I was casually dating/hooking up with “Nick” at the end of the school year. He’s a year older, and graduated and moved back home. We didn’t want whatever was going on between us to end, so we decided we would be “together, exclusively,” albeit at a three-hour driving distance.

We are both working six days a week this summer, so the majority of our communication is through long text messages.

I’m worried that because we’re at a distance, one day he is going to realize he could be with any other girl and will not want to be with me, but I won’t know this because it’s easy enough to hide through texting. I go out several nights a week, and have a tendency of drunk-texting him (I’m a notorious drunk-texter), but when he doesn’t always acknowledge the drunk texts or if he takes forever to respond — which I do too so it’s not fair of me to judge him for that — I become immensely insecure that he even wants to be with me.

What can I do to assuage my fears and not spiral into an endless pit of doubt?

— Worried

Um. You can stop out-drinking your judgment, which only yields new messes to wake up to, which hardly serves the interests of serenity and self-confidence.

And you can see this: Nick could just as easily realize the possibility of being with any other girl and not wanting to be with you when you’re walking distance apart.

And: See that you can realize the possibility of being with any other guy, from long- or short-distance. Such freedom goes both ways.

If you see this freedom as cause for even greater worry, then that’s where you start in building confidence — not in this relationship with this guy, but in yourself.

The way you’ve set out the facts, you imply the only reason Nick chose to stay with you over the summer is that he hadn’t yet “realized” he had other options. The logical extension of that mindset is possessiveness, meaning, you make sure loved ones are tethered to you as tightly as you can get away with, because people with opportunities to escape will obviously use them. (And lie about it!)

Please ask yourself: If that were true, why would anyone stay with anyone? There’s always someone “better,” someone else.

What keeps people together is their freedom to choose each other, over and over again. And what drives that choice is the inherent value of what they share.

Yes, distance makes choosing each other harder, objective attractiveness makes it easier, and formal connections like marriage or kids or shared real estate make the exits harder to use.

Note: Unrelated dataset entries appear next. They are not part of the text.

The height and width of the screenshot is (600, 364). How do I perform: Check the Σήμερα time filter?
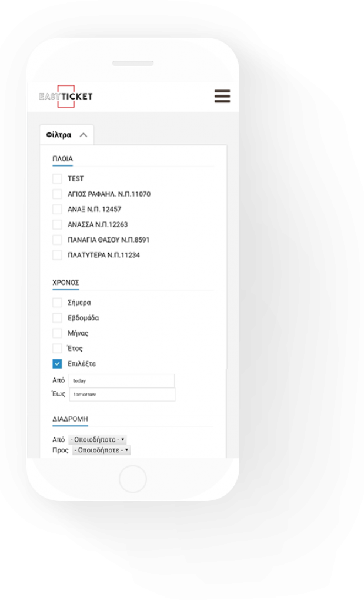point(57,303)
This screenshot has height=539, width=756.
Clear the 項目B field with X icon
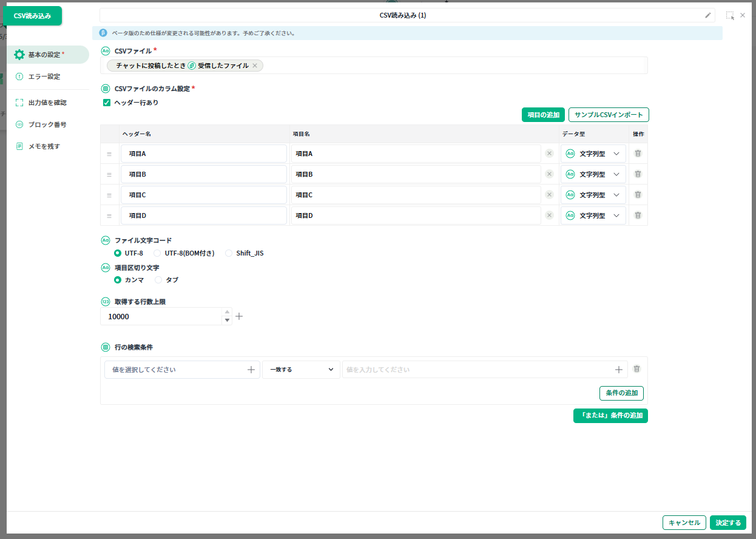tap(549, 174)
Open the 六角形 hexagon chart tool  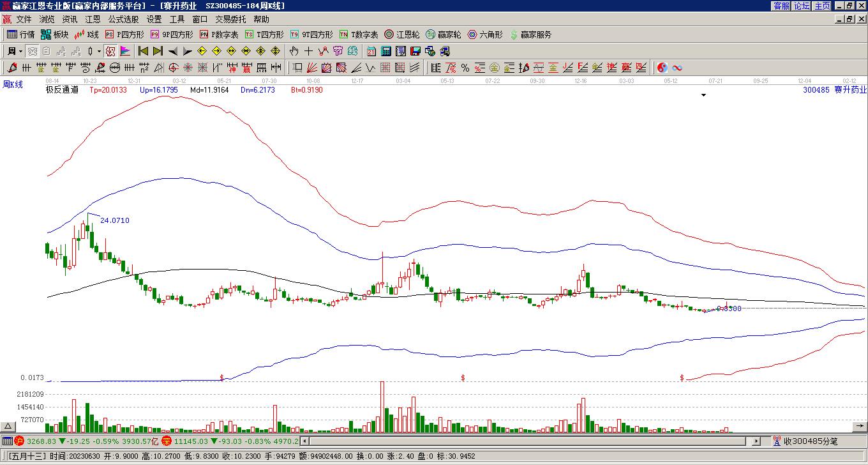(x=485, y=34)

But if you want a relationship to last, then don’t waste angst on things you can’t control, like who he meets and what he does in your absence. Focus on things you can control: Treat yourself well; treat him well; be yourself versus who you think he wants you to be; pay attention to who he is, especially since you’re apparently still getting to know each other; and know that being compatible — or not — will have more say in your staying together (or not) than anything else.

Short version: Deep breaths, and deep trust you can handle what comes — self-medication-free.